The particular characteristics of a batch of honey are determined by the types of flowers visited to produce it. Most local honey comes from of a wide variety of plant sources; commercial beekeepers can produce honey from a single type of blossom if hives are located next to certain fields. Have you seen clover, orange blossom, tupelo, and buckwheat honey at the store?
Honey has many interesting qualities. It consists mainly of sugar and is only 17-18% water. If you put honey in baked goods, its ability to draw water out of the air keeps baked goods moist. Honey has been used as a medicine on wounds because bacteria cannot grow in it and it dehydrates infected tissues.

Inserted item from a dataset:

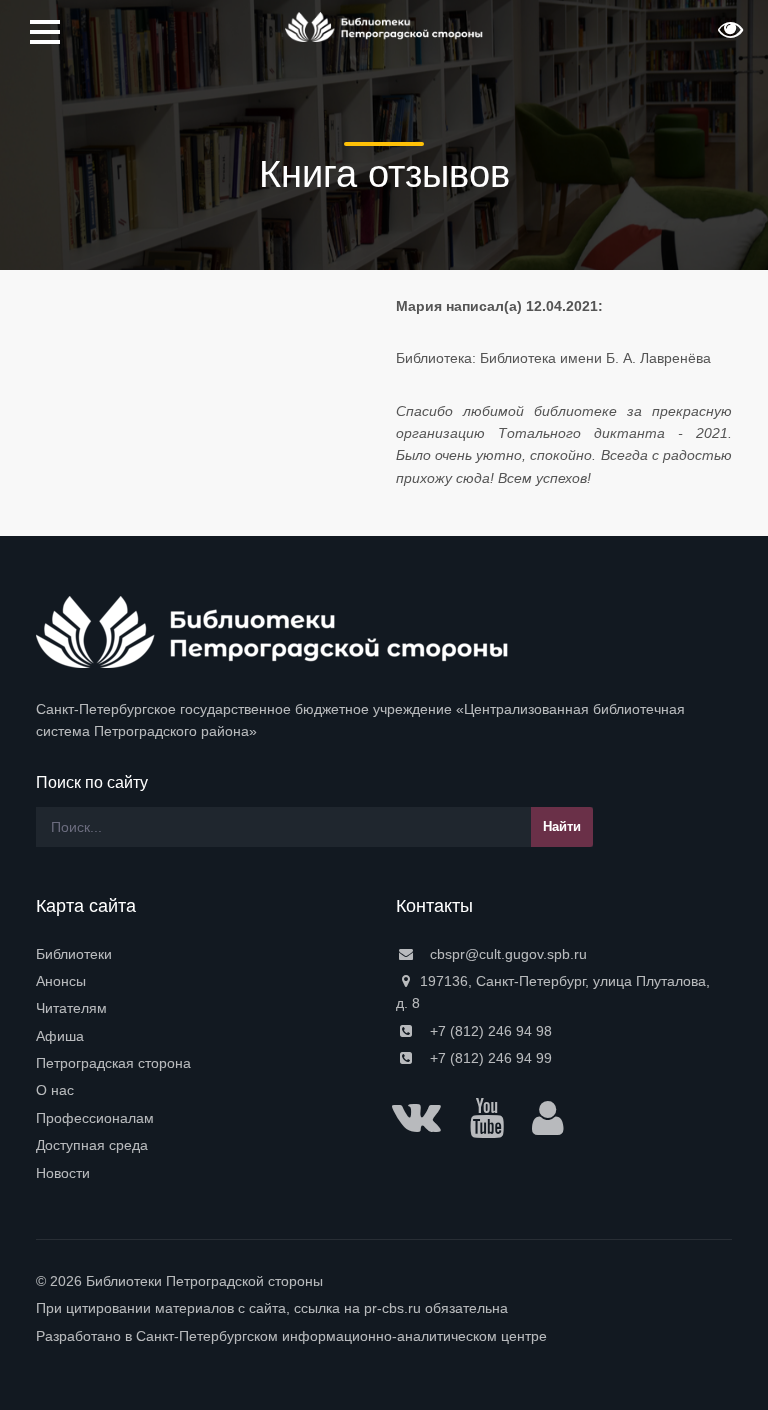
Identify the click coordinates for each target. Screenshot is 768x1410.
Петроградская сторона (113, 1063)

Honeybee colonies typically number between 40,000 and 60,000 bees. Each colony has a single queen bee, who mates at one time in her life and then goes on to lay an average of 1500 eggs/day for her 2-3 year lifespan. Male drone bees exist only for the purpose of mating with new queen bees–they do not gather nectar and pollen. Almost all of the work of the hive is done by female worker bees–these are the ones you see on flowers. During the summer season, workers live for only about 6 weeks and during the first half of their lives go through a sequence of tasks within the hive–caring for the developing bees, cleaning the hive, raising or lowering hive temperature, guarding the entrance to the hive–before spending the second half of their lives as foragers outside the hive. Article by:The Chester County Beekeepers’ Association Reprinted with permission
DID YOU KNOW?
•Honeycomb wax is great allergy therapy! Chew a small amount of the wax from raw honeycomb for 20 minutes every day to naturally boost your body’s defenses.
•Honey is not for infants under one year, as their immune systems have not developed enough to fend off!
•Darker honey has more nutrients than lighter. Nutrients are also dependent on the flower source.
•Honey’s antibacterial properties prevent infections
•Honey can be applied topically to a wound
•It also functions as an anti-inflammatory agent, reducing both swelling and pain
YIKES, WHO KNEW?
Tests Show Most Store Honey Isn’t Honey – Food Safety News
In the U.S., the Food and Drug Administration says that any product that’s been ultra-filtered and no longer contains pollen isn’t honey. However, the FDA isn’t checking honey sold here to see if it contains pollen.
Ultra filtering is a high-tech procedure where honey is heated, sometimes watered down and then forced at high pressure through extremely small filters to remove pollen, which is the only foolproof sign identifying the source of the honey. It is a spin-off of a technique refined by the Chinese, who have illegally dumped tons of their honey – some containing illegal antibiotics – on the U.S. market for years.
Food Safety News decided to test honey sold in various outlets after its earlier investigation found U.S. groceries flooded with Indian honey banned in Europe as unsafe because of contamination with antibiotics, heavy metal and a total lack of pollen which prevented tracking its origin.